協力隊退任後の仕事は文筆と写真撮影で、長野県東信エリアの農業と食を紹介するフリーペーパーに写真を撮って記事を書く仕事や、病院や学校のパンフレットの表紙や人物撮影などをフリーランスとして請け負っています。100%県内の仕事です。地域おこし協力隊時代の人づてで依頼していただくことが多く、不思議と途切れていません。仕事ではアーティストとしてではなく、依頼主との信頼関係を築いて、相手の意向を汲みながら進めるというキャッチボールがうまくできているように思います。そう思うと、地域には技術を持っている人材は都会に比べるとまだまだ不足しているので、技術があると需要は高いですね。これから移住を検討される方も、就職だけでなく、独立自営や複業など、自分はこれだけは誰にも負けません、これなら楽しんでできます、みたいなものをもっていらっしゃるとうまくいくのではないでしょうか。

移住後の暮らし方、楽しみの見つけ方

移住をする場合は、もともと田舎暮らしをしたくて来ている方や、旅行で来たことがあって移住を決めたという方が多いと思います。僕は、降ってわいたように佐久に来たので、移住してから、いかにこの地を面白く思うか、魅力を見つけられるかを探し続けました。仕事もあって、遊びもできて、人にも会えるということを探求したが、そのことはおそらく人生そのものですよね。その中で、パートナーとの出会いは大きなものでした。ばりばりのアーティストである妻と出会って、素直に生きよう、ごまかさないで生きようと思うようになりました。二人でクリエイターとしてもパートナーとなり、表現し、作品を創り続けていることはとても豊かなことです。
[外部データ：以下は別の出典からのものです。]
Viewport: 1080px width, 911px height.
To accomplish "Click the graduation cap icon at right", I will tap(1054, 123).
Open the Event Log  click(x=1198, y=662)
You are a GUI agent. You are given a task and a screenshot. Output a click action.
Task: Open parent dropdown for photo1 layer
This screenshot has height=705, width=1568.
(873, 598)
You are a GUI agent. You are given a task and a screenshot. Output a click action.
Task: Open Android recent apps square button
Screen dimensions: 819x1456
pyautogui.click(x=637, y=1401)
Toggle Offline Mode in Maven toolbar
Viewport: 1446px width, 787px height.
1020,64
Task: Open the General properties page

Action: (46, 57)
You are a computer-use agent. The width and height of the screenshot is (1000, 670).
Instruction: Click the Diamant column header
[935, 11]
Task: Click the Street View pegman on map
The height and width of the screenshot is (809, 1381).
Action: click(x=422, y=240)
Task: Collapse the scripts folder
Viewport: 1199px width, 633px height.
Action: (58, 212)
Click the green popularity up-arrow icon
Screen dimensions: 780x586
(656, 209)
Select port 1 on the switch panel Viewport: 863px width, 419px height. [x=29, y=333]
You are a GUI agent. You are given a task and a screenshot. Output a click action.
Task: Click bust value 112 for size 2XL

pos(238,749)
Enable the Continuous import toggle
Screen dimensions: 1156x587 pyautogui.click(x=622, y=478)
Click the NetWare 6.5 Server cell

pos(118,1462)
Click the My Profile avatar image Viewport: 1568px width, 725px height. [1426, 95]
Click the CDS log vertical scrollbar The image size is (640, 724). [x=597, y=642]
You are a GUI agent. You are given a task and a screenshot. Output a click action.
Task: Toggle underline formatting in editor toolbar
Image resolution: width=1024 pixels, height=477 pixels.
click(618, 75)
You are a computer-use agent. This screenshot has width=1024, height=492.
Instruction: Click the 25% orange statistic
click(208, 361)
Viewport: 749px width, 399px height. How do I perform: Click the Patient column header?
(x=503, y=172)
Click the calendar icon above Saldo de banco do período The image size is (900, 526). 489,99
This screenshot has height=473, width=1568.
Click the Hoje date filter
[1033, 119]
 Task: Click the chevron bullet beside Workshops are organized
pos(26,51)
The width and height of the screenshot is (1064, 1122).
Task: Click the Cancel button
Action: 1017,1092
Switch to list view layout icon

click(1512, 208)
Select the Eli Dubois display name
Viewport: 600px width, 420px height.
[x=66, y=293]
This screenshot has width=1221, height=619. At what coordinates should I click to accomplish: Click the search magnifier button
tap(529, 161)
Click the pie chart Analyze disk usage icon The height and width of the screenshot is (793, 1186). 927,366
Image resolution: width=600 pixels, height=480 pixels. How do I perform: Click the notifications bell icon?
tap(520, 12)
移住後はアーティスト活動として、自主制作のドキュメンタリー映画の上映会を6回開催した

“ここち良い生き方”について考える

佐久市にきて、パートナーと出会い、“ここち良い生き方”とは何だろうと考えるようになりました。働きすぎずに、楽しいと思うことを増やして行くこと。断る時は断り、これはちょっと難しいですと言えること。反対にこれをやりたい、というときにはいつでもやれるようスタンバイしておくこと。足腰が弱っていくと激しいスポーツが難しいとか、今から歌手にはなれないとか、僕なら文学賞を取るのは難しい、無理でしょうということではなく、いくつになってもやりたいと言えて、周りも応援してくれる。自分も自分を騙すのではなく、これできるよと言えたり、立ち直ったりできる状況。まだ研究中ではありますが、そういったメンタルや状況のあることの総称を、僕は“ここち良い生き方”と呼んでいます。可能性を狭めない生き方ですね。佐久市で暮らす中で刺激的な方にたくさん出会えました。こうでなければいけないという価値観を壊されて、やりたいことをやっていっていいんだな、いつ切り替えてもいんだなと思えるようになりました。そうした経験から、“ここち良い生き方”について考え、発信できるようになりましたね。